Pro-lifers responded by citing major spending against the amendment, arguing that the wording of the referendum was potentially unclear, and noting that Kansas is not as conservative as sometimes assumed. They also took the results as a reminder of the need to continually evaluate the movement’s strategies and continue working to change hearts and minds, and stressed that abortion being subject to the democratic process is still vastly preferable to the status quo under Roe.

“I think ultimately it came down to chaos, confusion, and lies ruling the day,” Mallory Carroll, vice president of communications for Susan B. Anthony Pro-Life America, told Catholic News Agency Thursday. “The pro-abortion movement was very successful at claiming that this vote was going to be a vote to stop all abortion in Kansas and put women’s lives at risk.”

“A lot of people worked really hard, we contacted a lot of voters, but the message that the pro-abortion movement was pushing, that this was going to lead to women literally dying, was more effective and salient,” she continued. “It really raises the stakes for upcoming elections and underscores how important it is that, both as a pro-life movement and individual pro-life candidates, need to be really clear about what it is that we stand for.”

The specter of women dying in childbirth due to being denied abortions is one of abortion activists’ most potent talking points, despite being both medically and legally inaccurate.

Dr. Anthony Levatino, an OB/GYN who performed more than 1,200 abortions over the course of his 40-year career, but left the industry and converted to the pro-life cause following the death of his daughter, says he “saved hundreds of women from life-threatening pregnancies, and I did that by…ending their pregnancy by delivery, either induction of labor or Caesarean section. You never need late-term abortion to save a woman’s life.”

In fact, he explains that abortion is typically the worst thing that could be done for a woman in an emergency, as it takes 48-72 hours to dilate the cervix in order to remove a developed child. “If we waited 2-3 days to get her cervix prepared, she never would have made it,” Levatino says. While removal of a child to save the mother’s life often results in the death of that child, it is an unintended consequence rather than a deliberate result, and in such cases at least “they all had a chance.”

Dr. William Lile, an OB/GYN and pro-life public speaker who maintains the ProLifeDoc website, agrees. 

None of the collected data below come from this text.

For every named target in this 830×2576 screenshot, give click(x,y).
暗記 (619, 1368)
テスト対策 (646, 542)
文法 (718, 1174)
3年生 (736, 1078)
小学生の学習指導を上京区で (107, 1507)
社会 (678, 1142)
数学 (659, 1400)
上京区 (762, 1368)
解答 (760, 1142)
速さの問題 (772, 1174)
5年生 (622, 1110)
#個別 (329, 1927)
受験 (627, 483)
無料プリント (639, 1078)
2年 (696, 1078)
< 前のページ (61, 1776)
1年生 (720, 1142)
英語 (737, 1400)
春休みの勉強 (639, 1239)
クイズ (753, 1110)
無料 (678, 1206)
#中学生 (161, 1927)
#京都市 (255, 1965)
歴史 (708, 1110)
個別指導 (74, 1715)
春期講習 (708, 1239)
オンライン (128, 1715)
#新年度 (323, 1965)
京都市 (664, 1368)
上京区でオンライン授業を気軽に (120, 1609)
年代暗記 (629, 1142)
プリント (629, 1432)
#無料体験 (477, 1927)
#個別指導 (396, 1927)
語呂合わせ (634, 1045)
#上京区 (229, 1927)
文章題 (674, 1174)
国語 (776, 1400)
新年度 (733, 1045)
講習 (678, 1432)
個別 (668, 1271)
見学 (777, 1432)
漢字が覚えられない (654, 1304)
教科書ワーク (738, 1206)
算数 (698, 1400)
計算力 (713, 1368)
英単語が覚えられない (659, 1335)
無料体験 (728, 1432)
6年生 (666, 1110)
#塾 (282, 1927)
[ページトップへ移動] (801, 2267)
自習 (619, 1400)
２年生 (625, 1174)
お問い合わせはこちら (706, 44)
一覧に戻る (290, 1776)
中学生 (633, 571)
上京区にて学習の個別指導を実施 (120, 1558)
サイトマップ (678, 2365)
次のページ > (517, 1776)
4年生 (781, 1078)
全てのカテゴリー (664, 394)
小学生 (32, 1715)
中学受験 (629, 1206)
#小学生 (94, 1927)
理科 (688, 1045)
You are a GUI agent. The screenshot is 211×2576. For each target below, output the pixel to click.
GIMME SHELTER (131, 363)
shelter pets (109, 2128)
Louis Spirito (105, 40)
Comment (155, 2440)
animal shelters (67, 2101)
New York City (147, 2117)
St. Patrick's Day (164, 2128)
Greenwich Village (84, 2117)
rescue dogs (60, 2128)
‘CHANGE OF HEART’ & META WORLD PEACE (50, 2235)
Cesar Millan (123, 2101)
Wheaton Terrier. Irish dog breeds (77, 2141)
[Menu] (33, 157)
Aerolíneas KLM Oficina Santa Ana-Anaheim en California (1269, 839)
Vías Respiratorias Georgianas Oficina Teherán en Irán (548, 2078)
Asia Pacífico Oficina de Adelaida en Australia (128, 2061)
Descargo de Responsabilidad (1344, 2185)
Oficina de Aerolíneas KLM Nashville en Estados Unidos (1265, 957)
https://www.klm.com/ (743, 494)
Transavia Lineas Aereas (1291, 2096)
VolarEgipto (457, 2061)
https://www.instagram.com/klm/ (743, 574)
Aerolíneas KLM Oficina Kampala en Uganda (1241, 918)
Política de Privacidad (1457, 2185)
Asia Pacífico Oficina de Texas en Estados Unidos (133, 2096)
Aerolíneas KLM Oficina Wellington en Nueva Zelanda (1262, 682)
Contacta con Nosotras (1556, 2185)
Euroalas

“Are there reasons that we have to deliver a baby early sometimes? Yes, moms can have conditions of preeclampsia, severe eclampsia, other issues, and we have to deliver the babies,” he explains. “But that 24, 25, 26-week baby goes to our neonatal intensive care nursery and does great,” rather than being killed. “Taking the life of the baby does not preserve or protect the life of the mom, it just takes the life of the baby,” Lile says.

Losing a baby in such circumstances does not constitute an abortion, as no lethal force is directly applied to the baby to intentionally kill him or her. Further, the vast majority of pro-life bills to be proposed over the the years rule out the possibility even more conclusively by expressly making an exception for cases of physical danger to the mother. According to the pro-life Charlotte Lozier Institute, all 23 states which currently have “one or more strong laws to protect life,” none prevent “medical treatment to save [the] life of [the] pregnant woman.”

Writing at The Federalist, Catholic University of America professor and prominent pro-life researcher Michael New offered additional explanation for the Kansas setback, and reasons for pro-lifers not to despair.

“Since the reversal of Roe, corporate media coverage of sanctity of life issues has become even more partisan and more biased,” he wrote, noting that by contrast, “[c]orporate media coverage of the outstanding work of pregnancy help centers post-Dobbs has been virtually non-existent.”

“Since the Dobbs decision, numerous state-level laws have taken effect protecting thousands of preborn children,” New added. “Furthermore, a recent report by the Guttmacher Institute found that in 11 states where pro-life laws were in effect, 43 abortion facilities were no longer performing abortions. Overall, Guttmacher predicts that protective pro-life laws will eventually be in effect in 26 states,” giving pro-lifers “great opportunities.”